El ascenso de estos obreros de la estética necesita un clima de profunda magia que conserve intacta toda la rugosidad de su esfuerzo, de su trabajo vocacional, junto con su diseño último (el resultado público) para poder establecer desde la versión oficial paralelos imaginarios: el arte como un símbolo de progreso general. Sobrarían los ejemplos sino fuera inútil enumerar, señalando, las pruebas particulares de cada biografía incluidas en el relato oficial. Mas en esto parece haber escondida una meditación sobre los usos del lenguaje que contiene, en última instancia, un indicio decisivo sobre la responsabilidad de la enunciación y la auto-traición que contiene su uso emotivo o desfachatado.

A veces es sólo un bulo bien intencionado que se populariza según el brillo que alcanzan los logros de aquellos que ascienden, y que por ello convertidos en autoridades visibles, aquello que dicen produce resonancias. De esto ya hay modelos preexistentes. Las columnas de opinión en los periódicos y a veces ni siquiera; entre grupos pequeños también hay voces torpes que se erigen dominantes.

La historia negada o tergiversada de un estado social de derecho que mide sus éxitos sociales a través de una legitimación urbana de lo callejero en el arte, como sucede ahora, incluso de lo rural que puede ser vendido por su carácter retador pero inofensivo, del pueblo que también puede, a través del arte que lo representa, estar cerca del artista o convertirse en él.

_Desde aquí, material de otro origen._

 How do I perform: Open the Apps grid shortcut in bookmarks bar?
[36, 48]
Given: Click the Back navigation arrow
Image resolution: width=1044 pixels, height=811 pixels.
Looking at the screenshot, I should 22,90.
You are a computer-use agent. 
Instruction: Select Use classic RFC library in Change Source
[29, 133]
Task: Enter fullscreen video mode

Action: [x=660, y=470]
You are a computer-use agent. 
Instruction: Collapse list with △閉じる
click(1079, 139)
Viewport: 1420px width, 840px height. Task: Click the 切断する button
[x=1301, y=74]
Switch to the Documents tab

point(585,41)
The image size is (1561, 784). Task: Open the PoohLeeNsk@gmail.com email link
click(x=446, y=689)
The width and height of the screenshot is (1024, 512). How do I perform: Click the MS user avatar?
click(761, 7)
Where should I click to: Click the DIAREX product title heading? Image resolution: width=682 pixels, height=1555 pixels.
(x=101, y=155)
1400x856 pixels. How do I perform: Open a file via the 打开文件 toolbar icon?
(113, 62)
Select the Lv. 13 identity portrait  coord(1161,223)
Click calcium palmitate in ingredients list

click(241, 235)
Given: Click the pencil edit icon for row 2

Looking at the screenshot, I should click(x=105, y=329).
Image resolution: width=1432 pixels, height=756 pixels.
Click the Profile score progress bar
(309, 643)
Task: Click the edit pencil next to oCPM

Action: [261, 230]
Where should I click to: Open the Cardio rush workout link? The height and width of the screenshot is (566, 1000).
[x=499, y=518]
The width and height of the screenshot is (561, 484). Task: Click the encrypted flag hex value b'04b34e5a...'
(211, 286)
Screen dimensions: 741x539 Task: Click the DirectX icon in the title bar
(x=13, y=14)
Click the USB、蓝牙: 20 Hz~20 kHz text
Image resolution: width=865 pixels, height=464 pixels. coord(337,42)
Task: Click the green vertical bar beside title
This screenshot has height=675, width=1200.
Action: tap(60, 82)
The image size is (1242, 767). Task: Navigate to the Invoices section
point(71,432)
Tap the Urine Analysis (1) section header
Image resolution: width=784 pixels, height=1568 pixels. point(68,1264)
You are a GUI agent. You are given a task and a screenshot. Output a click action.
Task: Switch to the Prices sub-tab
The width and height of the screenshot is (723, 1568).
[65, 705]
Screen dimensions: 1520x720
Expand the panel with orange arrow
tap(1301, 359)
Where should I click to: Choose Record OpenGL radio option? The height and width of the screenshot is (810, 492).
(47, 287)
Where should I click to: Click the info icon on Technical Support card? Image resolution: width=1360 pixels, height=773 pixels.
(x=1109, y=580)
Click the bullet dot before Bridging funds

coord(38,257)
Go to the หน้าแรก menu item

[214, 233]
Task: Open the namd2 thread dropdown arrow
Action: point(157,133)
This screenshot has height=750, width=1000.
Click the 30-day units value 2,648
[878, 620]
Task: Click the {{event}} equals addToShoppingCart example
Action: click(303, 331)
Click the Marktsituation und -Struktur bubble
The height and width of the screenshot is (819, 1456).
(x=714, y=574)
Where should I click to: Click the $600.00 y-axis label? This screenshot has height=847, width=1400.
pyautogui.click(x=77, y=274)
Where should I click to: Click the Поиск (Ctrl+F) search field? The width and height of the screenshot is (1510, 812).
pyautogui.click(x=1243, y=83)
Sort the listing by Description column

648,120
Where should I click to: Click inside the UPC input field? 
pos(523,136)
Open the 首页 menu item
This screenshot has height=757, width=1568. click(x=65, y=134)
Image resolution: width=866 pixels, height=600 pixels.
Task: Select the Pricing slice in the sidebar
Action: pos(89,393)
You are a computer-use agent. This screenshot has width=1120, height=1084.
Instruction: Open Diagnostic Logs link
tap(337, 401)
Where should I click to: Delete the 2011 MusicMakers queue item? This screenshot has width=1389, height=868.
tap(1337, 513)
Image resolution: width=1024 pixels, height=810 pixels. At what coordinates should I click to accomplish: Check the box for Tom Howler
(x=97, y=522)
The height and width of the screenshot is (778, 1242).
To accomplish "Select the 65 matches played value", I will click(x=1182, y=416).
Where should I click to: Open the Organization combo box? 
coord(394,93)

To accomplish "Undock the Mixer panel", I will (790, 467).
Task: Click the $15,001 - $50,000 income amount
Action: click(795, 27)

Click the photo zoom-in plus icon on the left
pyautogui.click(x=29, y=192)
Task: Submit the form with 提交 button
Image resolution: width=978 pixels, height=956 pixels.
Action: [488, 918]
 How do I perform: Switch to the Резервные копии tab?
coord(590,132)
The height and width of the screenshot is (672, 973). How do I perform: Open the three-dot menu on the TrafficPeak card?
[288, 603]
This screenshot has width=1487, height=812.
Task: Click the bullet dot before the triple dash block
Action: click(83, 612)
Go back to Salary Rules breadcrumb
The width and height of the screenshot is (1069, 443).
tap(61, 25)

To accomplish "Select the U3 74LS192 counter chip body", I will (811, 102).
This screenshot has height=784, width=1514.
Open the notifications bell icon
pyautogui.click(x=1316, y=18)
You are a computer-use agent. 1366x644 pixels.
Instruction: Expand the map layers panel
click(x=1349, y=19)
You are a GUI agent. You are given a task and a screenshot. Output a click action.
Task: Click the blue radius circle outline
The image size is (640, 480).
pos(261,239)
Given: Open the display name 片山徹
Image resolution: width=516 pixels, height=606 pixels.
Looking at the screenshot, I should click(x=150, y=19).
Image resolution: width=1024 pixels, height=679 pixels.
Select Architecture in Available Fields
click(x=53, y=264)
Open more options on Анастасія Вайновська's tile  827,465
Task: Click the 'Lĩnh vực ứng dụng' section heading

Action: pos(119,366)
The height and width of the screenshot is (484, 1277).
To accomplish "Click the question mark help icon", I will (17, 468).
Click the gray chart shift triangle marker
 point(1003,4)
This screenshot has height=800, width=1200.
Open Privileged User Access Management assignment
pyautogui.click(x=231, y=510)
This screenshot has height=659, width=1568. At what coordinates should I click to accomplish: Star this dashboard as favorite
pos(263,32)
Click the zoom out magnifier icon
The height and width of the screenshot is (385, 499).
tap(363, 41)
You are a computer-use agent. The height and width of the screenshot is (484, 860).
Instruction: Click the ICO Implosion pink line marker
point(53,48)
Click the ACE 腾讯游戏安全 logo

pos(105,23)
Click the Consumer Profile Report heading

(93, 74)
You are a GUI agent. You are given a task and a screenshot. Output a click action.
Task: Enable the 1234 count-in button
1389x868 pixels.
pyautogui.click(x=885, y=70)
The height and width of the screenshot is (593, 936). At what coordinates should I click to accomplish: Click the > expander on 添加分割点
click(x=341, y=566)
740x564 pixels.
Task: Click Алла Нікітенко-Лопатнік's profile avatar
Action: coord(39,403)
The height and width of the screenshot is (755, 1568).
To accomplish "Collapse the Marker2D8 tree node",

Lo cual simplifica con hipocresía las luchas de-coloniales y encuentra su justificación en esas frases de inclusión poética (“soy legión”, “soy el campeón del pueblo”) que son apenas un grado de la representación política que en el arte, diferente a las gestiones que podrían llevarse en un congreso de izquierdas, pierden todo su valor de efectuación práctica.

La ruptura del nexo natural entre arte y realidad da paso a razones oportunistas: el prestigio que vale un pensamiento estético otorga la sensación de haber recuperado eso de lo que puede estar hablando una obra cualquiera, una especie de Dorian Grey falseado en el discurso oficialista: los campesinos desposeídos, la cocaína, los perros tristes y asesinados, la tía margarita y su gato persa… produce el efecto, dados los usos del lenguaje inclusivo, de tenerlo bajo control, monitoreado, de estar en feliz simetría con las estructuras de poder y lo que representan. Como un acto en sala negra donde todos los objetos se cifran en una vida superlativa: la pobreza se convierte en una pobreza artística, las masacres y el abuso armado de las fuerzas militares se traduce en incursiones artísticas con un simple giro burocrático, lo mismo que leer en una página porno que asistiremos a una escena de sexo anal artístico, una follada de leyenda.